* [Work request]: Check each line below for "thumbnail" and say how many have it, with no other words.

* [Data provided]:
--------------------------------

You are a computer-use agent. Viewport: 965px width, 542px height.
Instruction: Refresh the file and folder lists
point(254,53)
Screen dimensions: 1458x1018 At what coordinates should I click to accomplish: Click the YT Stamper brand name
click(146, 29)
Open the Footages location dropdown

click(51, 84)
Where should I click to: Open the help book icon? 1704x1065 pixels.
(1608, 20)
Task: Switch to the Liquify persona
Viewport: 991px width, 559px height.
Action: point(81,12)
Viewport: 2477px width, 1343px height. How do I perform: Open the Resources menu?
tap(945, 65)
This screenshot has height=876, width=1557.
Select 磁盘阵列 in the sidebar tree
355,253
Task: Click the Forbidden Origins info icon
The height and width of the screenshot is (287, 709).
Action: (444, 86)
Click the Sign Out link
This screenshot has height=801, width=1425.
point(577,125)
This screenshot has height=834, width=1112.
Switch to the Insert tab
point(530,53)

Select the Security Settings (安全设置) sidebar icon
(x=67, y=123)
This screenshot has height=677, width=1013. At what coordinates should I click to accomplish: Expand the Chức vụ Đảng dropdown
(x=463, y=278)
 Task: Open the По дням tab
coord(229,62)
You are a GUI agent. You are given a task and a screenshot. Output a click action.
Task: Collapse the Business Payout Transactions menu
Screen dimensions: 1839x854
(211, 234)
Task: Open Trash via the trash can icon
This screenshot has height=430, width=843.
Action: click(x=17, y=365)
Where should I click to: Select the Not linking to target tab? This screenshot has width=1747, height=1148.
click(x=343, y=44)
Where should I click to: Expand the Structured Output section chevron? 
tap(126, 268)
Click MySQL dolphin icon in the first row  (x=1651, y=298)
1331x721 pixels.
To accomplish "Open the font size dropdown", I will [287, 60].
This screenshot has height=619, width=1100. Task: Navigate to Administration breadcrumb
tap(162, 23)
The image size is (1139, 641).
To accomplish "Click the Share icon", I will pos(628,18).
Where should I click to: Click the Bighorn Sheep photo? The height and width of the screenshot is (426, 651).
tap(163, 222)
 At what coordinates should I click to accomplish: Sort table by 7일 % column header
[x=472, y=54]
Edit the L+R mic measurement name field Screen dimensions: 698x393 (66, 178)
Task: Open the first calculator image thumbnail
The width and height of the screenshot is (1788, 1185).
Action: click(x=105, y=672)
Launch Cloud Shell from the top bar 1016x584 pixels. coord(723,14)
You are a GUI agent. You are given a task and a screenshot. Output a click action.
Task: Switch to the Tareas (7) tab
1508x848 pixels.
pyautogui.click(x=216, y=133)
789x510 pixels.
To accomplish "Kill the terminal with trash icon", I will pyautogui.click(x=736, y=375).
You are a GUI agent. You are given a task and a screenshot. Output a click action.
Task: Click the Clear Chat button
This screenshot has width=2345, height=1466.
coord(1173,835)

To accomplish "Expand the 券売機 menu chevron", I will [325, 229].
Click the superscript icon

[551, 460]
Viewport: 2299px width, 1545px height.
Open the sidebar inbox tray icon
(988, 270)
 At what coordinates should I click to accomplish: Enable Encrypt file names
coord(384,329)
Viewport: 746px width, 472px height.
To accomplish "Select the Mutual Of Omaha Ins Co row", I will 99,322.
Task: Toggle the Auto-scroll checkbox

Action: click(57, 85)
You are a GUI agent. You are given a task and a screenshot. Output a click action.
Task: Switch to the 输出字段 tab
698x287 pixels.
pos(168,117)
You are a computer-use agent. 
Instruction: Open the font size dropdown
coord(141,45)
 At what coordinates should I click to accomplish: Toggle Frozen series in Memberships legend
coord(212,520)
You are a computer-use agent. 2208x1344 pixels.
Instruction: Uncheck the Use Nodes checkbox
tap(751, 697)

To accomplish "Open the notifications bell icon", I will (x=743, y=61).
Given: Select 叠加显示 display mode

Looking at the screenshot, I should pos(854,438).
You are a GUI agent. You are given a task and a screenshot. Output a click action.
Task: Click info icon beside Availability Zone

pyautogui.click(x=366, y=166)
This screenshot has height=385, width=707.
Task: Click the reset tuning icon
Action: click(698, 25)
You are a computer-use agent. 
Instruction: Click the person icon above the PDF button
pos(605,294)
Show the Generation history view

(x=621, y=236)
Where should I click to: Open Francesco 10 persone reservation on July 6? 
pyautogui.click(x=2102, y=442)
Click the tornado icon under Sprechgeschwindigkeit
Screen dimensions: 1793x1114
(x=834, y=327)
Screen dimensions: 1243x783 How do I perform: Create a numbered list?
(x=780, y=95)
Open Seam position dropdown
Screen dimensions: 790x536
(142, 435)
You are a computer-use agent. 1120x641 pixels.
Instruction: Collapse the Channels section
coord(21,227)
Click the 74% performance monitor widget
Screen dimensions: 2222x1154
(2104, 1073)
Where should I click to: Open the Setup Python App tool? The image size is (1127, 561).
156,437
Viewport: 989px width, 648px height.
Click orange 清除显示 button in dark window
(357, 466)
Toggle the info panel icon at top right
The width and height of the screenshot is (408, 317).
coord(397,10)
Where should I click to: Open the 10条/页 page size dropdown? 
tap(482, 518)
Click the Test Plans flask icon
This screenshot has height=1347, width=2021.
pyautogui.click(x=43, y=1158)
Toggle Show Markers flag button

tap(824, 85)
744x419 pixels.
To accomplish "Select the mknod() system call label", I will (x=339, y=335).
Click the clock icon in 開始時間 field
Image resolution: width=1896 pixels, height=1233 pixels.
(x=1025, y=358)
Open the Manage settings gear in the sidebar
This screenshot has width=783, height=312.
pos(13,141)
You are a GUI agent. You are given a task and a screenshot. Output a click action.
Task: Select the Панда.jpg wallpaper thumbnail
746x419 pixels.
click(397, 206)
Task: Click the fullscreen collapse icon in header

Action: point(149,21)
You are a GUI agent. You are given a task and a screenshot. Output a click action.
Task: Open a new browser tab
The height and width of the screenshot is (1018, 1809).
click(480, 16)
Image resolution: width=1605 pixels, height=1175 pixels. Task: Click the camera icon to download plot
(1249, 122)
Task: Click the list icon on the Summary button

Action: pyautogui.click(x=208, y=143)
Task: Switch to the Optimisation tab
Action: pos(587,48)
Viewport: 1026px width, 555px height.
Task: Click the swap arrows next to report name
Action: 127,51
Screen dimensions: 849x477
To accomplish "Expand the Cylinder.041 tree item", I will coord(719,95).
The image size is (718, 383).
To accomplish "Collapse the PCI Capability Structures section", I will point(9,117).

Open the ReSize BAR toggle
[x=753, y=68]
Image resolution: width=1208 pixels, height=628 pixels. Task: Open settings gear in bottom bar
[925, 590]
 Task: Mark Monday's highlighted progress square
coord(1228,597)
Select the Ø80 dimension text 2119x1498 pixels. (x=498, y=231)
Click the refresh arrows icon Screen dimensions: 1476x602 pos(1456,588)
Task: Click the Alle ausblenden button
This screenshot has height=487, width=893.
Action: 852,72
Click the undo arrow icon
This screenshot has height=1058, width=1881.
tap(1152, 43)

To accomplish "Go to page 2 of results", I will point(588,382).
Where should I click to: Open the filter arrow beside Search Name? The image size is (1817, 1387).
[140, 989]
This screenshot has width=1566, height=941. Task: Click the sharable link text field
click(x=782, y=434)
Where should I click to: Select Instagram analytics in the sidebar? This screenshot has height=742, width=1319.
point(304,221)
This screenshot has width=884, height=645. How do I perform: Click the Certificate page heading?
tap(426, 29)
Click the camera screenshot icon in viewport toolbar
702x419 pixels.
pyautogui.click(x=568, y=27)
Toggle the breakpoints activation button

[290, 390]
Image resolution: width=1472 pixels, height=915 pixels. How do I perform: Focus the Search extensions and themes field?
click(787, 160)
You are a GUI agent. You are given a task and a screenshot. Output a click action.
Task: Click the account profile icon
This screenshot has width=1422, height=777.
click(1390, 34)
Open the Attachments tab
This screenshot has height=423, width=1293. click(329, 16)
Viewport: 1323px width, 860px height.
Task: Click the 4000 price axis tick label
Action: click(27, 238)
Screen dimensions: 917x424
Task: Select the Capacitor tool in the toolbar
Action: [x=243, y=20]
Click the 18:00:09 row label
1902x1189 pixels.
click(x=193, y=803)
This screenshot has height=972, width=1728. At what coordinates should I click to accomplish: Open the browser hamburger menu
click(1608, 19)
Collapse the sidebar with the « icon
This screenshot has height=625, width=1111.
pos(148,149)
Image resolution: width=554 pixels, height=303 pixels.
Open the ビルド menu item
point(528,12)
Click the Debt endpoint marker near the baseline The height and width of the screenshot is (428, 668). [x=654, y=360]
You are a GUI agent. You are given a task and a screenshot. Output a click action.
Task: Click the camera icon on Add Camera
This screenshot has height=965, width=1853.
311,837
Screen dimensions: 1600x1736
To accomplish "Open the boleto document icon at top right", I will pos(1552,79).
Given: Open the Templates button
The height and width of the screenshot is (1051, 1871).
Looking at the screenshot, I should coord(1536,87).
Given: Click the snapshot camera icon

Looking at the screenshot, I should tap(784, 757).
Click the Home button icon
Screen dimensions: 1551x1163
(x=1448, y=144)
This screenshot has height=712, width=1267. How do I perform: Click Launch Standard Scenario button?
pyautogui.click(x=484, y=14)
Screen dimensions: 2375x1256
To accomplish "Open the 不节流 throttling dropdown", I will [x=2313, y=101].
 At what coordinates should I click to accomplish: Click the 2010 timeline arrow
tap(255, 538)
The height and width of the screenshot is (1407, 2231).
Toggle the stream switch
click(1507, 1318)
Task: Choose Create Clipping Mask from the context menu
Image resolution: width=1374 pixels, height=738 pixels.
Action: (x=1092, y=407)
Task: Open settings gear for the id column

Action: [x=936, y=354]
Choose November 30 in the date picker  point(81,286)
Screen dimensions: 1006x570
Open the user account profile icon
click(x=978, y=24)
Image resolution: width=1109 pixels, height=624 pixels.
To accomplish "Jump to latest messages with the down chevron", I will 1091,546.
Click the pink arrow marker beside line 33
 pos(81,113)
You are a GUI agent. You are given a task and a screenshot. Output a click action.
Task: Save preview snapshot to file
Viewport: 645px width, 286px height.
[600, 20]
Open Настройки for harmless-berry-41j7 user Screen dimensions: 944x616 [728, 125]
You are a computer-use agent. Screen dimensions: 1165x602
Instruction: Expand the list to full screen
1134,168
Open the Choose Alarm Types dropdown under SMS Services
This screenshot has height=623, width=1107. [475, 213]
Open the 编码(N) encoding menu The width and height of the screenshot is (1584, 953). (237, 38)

--------------------------------

* [Exercise result]: 2